▸ Extract provided
<<<<
Trump thought we would fall in line. Instead we fought back.
While America’s elites rushed to enable this administration’s excesses, ordinary people mobilized to protect the thing that is most sacred to all of us—American democracy.
One year ago today, we launched this Substack. The idea was simple and straightforward: provide a platform for courageous Americans who are willing to speak out against this administration’s abuses. We knew there were still people out there unafraid to take a stand for democracy. We just weren’t hearing from enough of them.
This time last year, large multinational corporations and some of our society’s most prestigious institutions—legacy media companies, Big Law, universities, tech giants—were consciously choosing to self-censor. Worse, many were opting to align themselves with the administration in the hopes that Donald Trump wouldn’t single them out for abuse.
This is how the Trump administration has attempted to consolidate its power—with the active participation of those people and institutions who put fear or expediency over principle. We sought out those people who are doing the exact opposite, and committed ourselves to amplifying their stories. Today, more than 50,000 of you have subscribed to hear from them directly.
These are stories of courage, selflessness, and a stubborn refusal to bend the knee. We want to bring you just a few of them. And if these kinds of pieces inspire you or bring you hope, here’s our only ask: Support our work to help ensure we can continue telling them to the world.
>>>>
▸ Given records
<<<<
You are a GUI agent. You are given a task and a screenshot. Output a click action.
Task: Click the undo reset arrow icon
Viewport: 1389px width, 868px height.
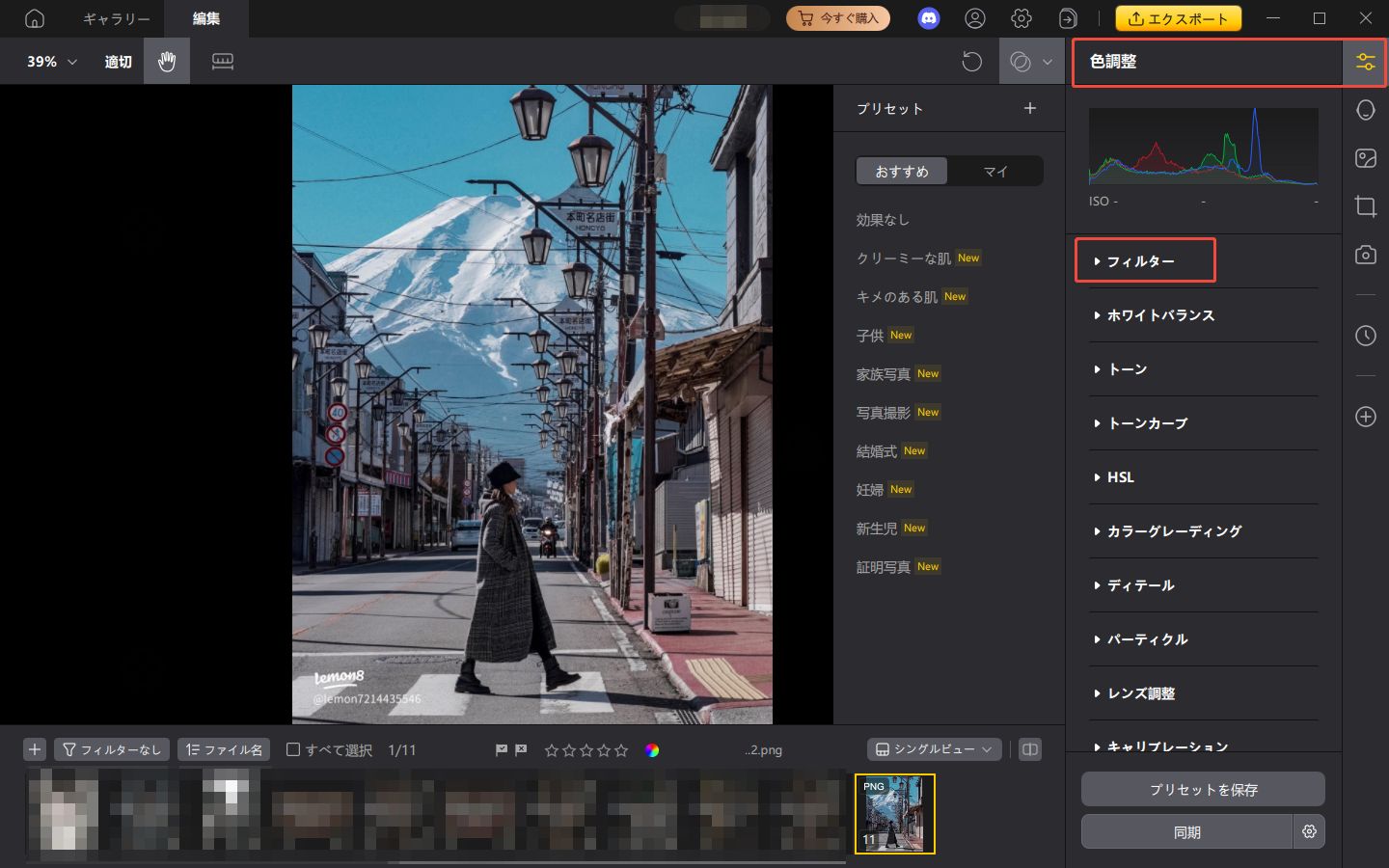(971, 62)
>>>>
<<<<
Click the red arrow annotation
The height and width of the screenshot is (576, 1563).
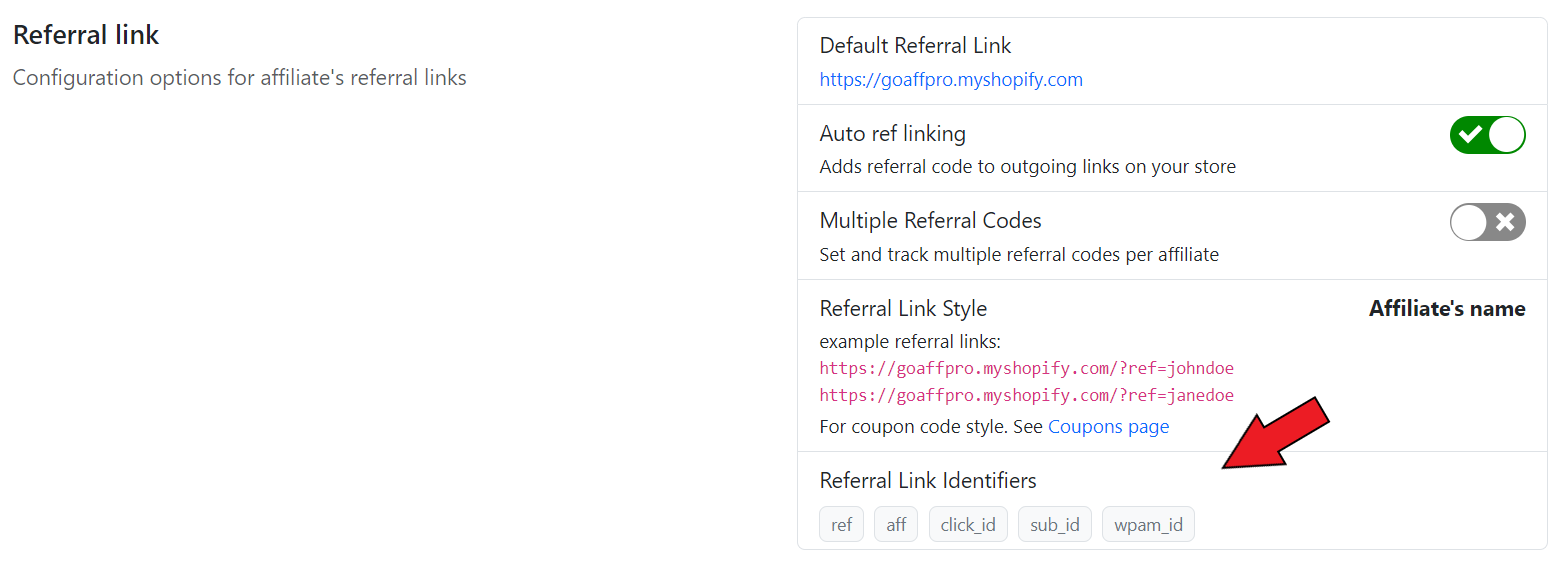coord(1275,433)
>>>>
▸ What you need to do
1. How would you say this sentence from the anniversary post into Spanish: "These are stories of courage, selflessness, and a stubborn refusal to bend the knee."?
2. Can you repeat verbatim the stretch of the anniversary post that begins with "While America’s elites" and ends with "enough of them."?

▸ Written responses
1. Estas son historias de valentía, abnegación y una obstinada negativa a doblegarse.

2.
While America’s elites rushed to enable this administration’s excesses, ordinary people mobilized to protect the thing that is most sacred to all of us—American democracy.
One year ago today, we launched this Substack. The idea was simple and straightforward: provide a platform for courageous Americans who are willing to speak out against this administration’s abuses. We knew there were still people out there unafraid to take a stand for democracy. We just weren’t hearing from enough of them.